Security. I mean luck of it. As I understand it is a proof of concept, and security is the least of concerns, yet the disclaimer should be there. This approach is fundamentally flawed, and should be used only if you don't care of DOS attacks or information about your files goes out.

CPU. Without usleep the script will consume 100% of a single core. With long sleep you are at risk of uploading the whole file within a single iteration and the exit condition will be never met. If you are testing it locally, the usleep should be removed completely, since it is matter of milliseconds to upload MBs locally.

Open connections. Both apache and nginx/fpm have finite number of php processes that can serve the requests. A single file upload will takes 2 for the time required to upload the file. With slow bandwidth or forged requests, this time can be quite long, and the web server may start to reject requests.
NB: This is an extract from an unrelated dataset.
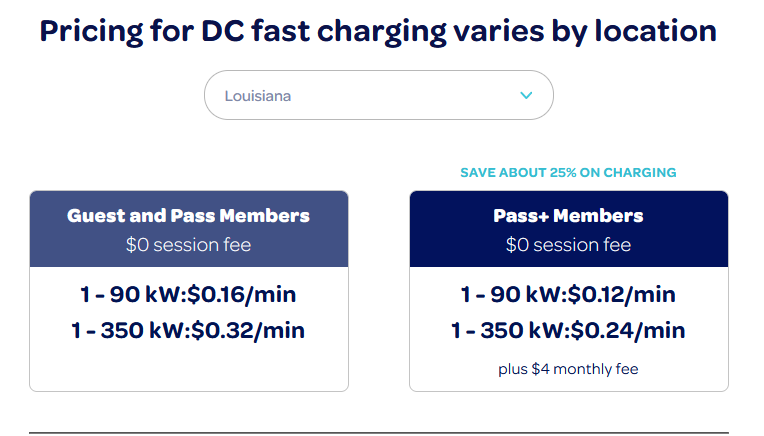Select the Pass+ Members title
Image resolution: width=764 pixels, height=436 pixels.
point(568,216)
Clientside part. You need to analyse the response and finally stop listening to the events when the file is fully uploaded.

EDIT:

To make it more or less production friendly, you will need an in-memory storage like redis, or memcache to store file metadata.
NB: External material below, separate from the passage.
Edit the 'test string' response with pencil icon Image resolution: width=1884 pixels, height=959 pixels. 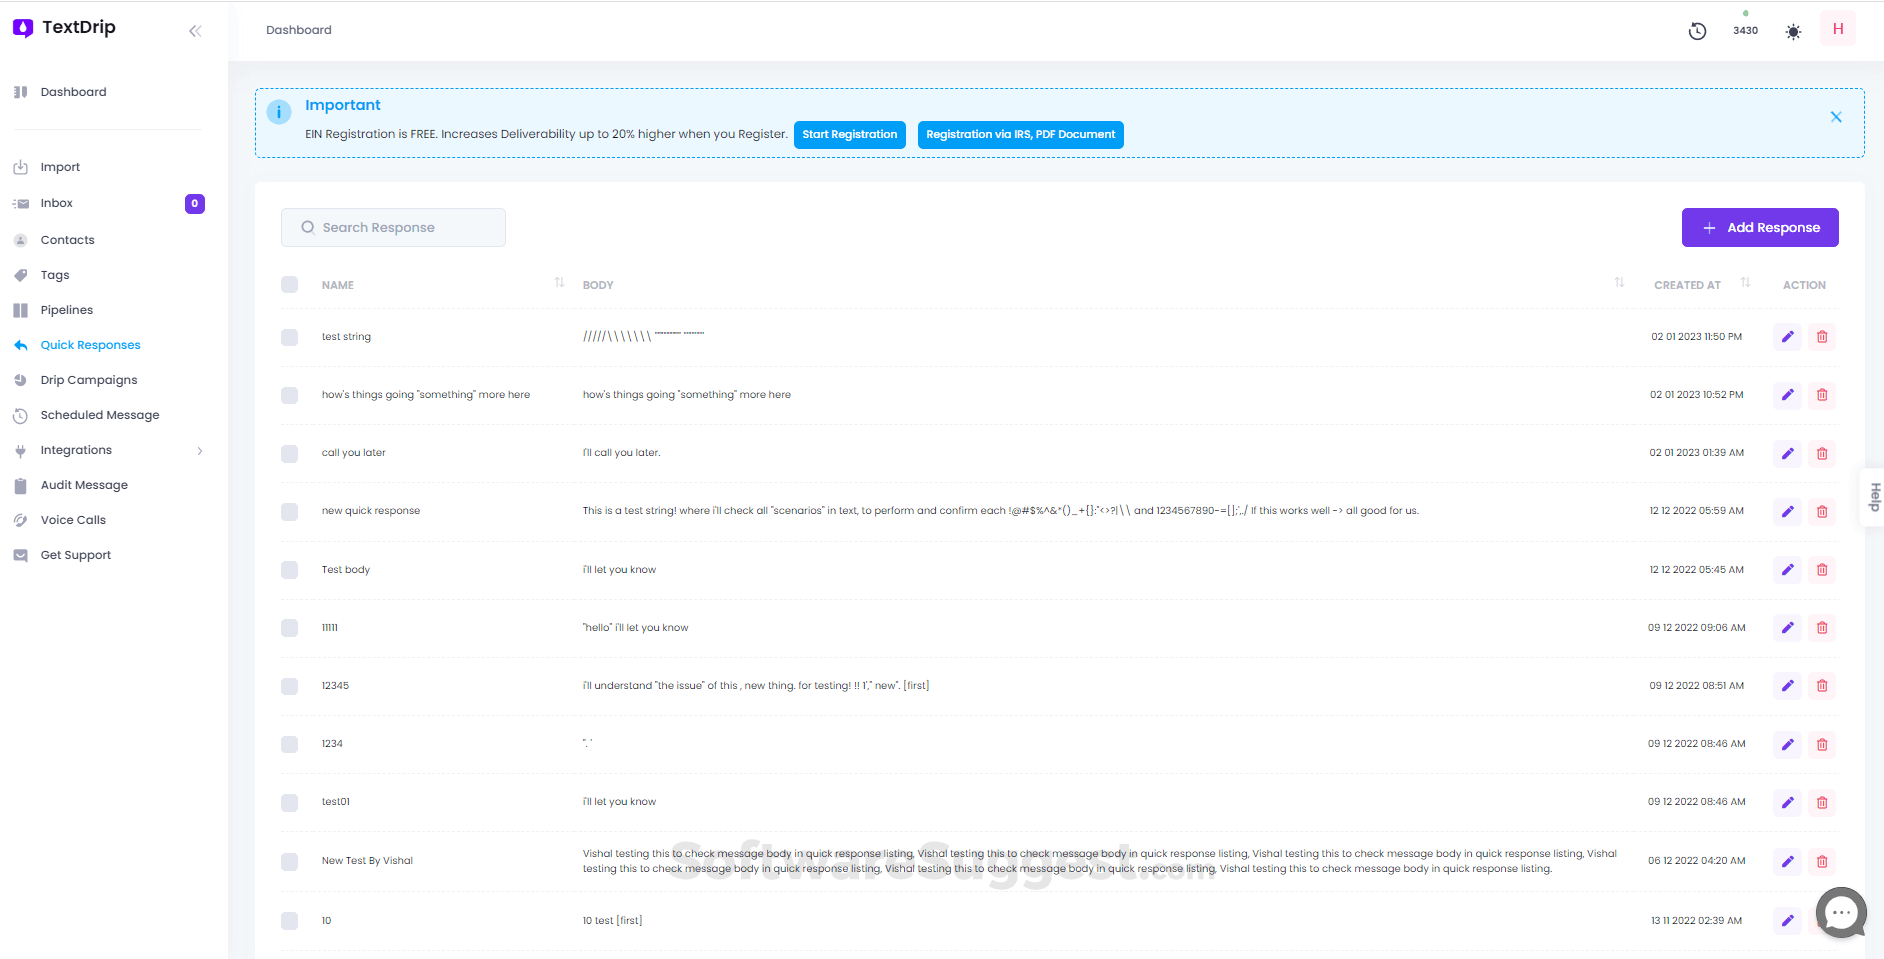[1787, 337]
Making a post request, add a unique token which identify the file, and the file size.

In your javascript:

const fileId = Math.random().toString(36).substr(2); // or anything more unique
...

const [request, source] = [
new Request(`${url}?fileId=${fileId}&size=${filesize}`, {
method:"POST", headers:headers, body:file
})
, new EventSource(`${stream}?fileId=${fileId}`)
];
....

In data.php register the token and report progress by chunks:

....

$fileId = $_GET['fileId'];
$fileSize = $_GET['size'];

setUnique($fileId, 0, $fileSize);

while ($uploaded = stream_copy_to_stream($input, $file, 1024)) {
updateProgress($id, $uploaded);
}
....

/**
* Check if Id is unique, and store processed as 0, and full_size as $size
* Set reasonable TTL for the key, e.g. 1hr
*
* @param string $id
* @param int $size
* @throws Exception if id is not unique
*/
function setUnique($id, $size) {
// implement with your storage of choice
}

/**
* Updates uploaded size for the given file
*
* @param string $id
* @param int $processed
*/
function updateProgress($id, $processed) {
// implement with your storage of choice
}

So your stream.php don't need to hit the disk at all, and can sleep as long as it is acceptable by UX:

....
list($progress, $size) = getProgress('non_existing_key_to_init_default_values');
$lastId = 0;

while ($progress < $size) {
list($progress, $size) = getProgress($_GET["fileId"]);
sendMessage($lastId, $progress);
$lastId++;
sleep(1);
}
.....

/**
* Get progress of the file upload.
* If id is not there yet, returns [0, PHP_INT_MAX]
*
* @param $id
* @return array $bytesUploaded, $fileSize
*/
function getProgress($id) {
// implement with your storage of choice
}

The problem with 2 open connections cannot be solved unless you give up EventSource for old good pulling. Response time of stream.php without loop is a matter of milliseconds, and it is quite wasteful to keep the connection open all the time, unless you need hundreds updates a second.